■ Vorgegebener Text
* * *

Das Berliner Abgeordnetenhaus hat gerade auf Antrag der schwarz-roten Regierung hin beschlossen, dass die Bußgelder für illegale Müllentsorgung angehoben werden. Wird man vom Ordnungsamt dabei erwischt, wie man Zigaretten-Kippen auf den Boden schnippt, bedeutet das nicht mehr 55 Euro, sondern direkt 250 Euro. Eine gewisse Färbung in der Klientelbevorzugung lässt sich erkennen, wenn man sieht, dass die Strafe für nicht weggeräumten Hundekot von 55 Euro lediglich auf 80 Euro erhöht wurde.

So ganz ist mit dem Vorstoß noch niemand zufrieden. Vielleicht, weil alle insgeheim wissen, dass einer der größten Verwahrlosungsfaktoren, mit dem Berlin zu kämpfen hat, gar nicht berührt wird. Das dürfte auch der Grund sein, weshalb man sich gar nicht erst die Mühe gemacht hat, auszuhandeln, welches Bußgeld bei weggeschmissenen Crack-Spritzen fällig wird oder ob das Bußgeld bei Zeltlagern am Kotti pro Zelt berechnet wird.

Der Bußgeld-Vorstoß wird wohl an der Umsetzung scheitern. Das Ordnungsamt kann nicht gleichzeitig darauf lauern, dass jemand einen halben Zentimeter über einem abgesenkten Gehweg parkt und auch noch Raucher-Verfolgungsjagden starten. Ob die Forderung von Alexander Bertram von der AfD nach 24-Stunden-Ordnungsämtern das Problem beheben wird, ist wohl auch fraglich.

Apropos Ordnungsamt und apropos Müll. In einer kleinen Nebenstraße in Kreuzberg nahm ein Streit um ein übereifriges Ordnungsamt und eine dreiste grüne Bezirksverwaltung ein vorläufiges Ende, das ebenfalls wunderbar on theme ist mit unserer Berliner Müllwoche. Es war eine Diskussion, die sich über Jahre zog. 30 Parkplätze sollten aus der Straße praktisch gestrichen und zu Dauerlieferzonen von 6 bis 22 Uhr umfunktioniert werden.

* * *

■ Angezeigte Informationen
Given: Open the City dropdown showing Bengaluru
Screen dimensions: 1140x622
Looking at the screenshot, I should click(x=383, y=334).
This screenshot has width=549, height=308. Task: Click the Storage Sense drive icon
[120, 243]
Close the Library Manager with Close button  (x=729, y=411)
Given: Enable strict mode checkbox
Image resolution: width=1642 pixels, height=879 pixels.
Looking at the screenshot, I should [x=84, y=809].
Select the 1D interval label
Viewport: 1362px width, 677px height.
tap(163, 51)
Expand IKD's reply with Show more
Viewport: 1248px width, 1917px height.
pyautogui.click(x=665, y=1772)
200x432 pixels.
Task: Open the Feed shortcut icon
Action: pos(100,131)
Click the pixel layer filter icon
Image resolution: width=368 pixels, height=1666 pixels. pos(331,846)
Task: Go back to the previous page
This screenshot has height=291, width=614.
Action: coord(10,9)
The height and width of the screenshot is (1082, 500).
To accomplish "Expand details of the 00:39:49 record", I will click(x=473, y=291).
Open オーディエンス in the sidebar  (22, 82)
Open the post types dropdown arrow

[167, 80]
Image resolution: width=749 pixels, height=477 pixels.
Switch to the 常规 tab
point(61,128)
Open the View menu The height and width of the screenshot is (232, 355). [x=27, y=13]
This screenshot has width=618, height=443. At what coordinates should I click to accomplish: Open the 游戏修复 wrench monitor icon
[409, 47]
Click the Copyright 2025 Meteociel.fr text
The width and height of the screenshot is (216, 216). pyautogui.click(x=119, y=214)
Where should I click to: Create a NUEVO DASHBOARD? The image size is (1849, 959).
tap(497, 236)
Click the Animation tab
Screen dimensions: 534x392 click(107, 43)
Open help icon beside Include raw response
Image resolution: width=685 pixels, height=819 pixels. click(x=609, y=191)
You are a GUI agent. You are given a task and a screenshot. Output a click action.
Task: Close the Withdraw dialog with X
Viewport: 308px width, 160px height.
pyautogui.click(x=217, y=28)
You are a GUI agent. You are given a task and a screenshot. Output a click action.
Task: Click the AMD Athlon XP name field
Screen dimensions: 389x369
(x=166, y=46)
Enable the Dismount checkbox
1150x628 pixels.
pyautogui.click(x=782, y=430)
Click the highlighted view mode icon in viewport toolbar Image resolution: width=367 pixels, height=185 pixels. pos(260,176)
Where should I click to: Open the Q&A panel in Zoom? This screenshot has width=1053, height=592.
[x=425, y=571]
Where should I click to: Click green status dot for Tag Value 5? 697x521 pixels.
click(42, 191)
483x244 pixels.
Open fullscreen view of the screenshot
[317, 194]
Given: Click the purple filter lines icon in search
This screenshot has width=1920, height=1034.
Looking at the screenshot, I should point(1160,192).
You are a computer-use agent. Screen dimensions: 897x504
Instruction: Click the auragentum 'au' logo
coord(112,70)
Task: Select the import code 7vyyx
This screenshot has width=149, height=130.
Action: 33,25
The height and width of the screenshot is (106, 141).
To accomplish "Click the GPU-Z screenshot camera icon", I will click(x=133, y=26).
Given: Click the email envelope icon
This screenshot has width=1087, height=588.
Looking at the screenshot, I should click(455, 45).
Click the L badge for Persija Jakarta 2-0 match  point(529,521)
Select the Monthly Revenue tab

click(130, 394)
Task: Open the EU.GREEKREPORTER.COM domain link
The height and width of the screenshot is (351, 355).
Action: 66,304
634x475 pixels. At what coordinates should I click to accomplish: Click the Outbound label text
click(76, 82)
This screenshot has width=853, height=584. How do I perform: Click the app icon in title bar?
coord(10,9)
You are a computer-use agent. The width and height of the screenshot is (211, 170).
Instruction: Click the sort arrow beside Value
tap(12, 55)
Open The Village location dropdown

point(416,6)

* * *

■ Ziel der Übung
Führen Sie den Text über die Berliner Bußgelder und das Ordnungsamt im Anschluss an seinen letzten Satz weiter. Das Material oben ist eigenständig und gehört nicht zum Text.

■ Lösung der Übung
Kein angrenzendes Geschäft wusste damit so recht etwas anzufangen. So viele gibt es in der kleinen Straße ohnehin nicht und sonderlich viel anliefern müssen sie auch nicht, die Markthalle in der Straße hat längst eine Ladezone. Die noch weiter gekürzten Parkmöglichkeiten vertrieben ihnen nur die Kundschaft, weshalb Unterschriftenaktionen gestartet wurden. Vergeblich. Dann, Ende 2024, beschloss die Bezirksverordnetenversammlung aber mehrheitlich einen CDU-Antrag, nach dem von den 30 Parkplätzen zumindest 20 wieder freigegeben werden sollten. Die kleinen Geschäfte atmeten auf.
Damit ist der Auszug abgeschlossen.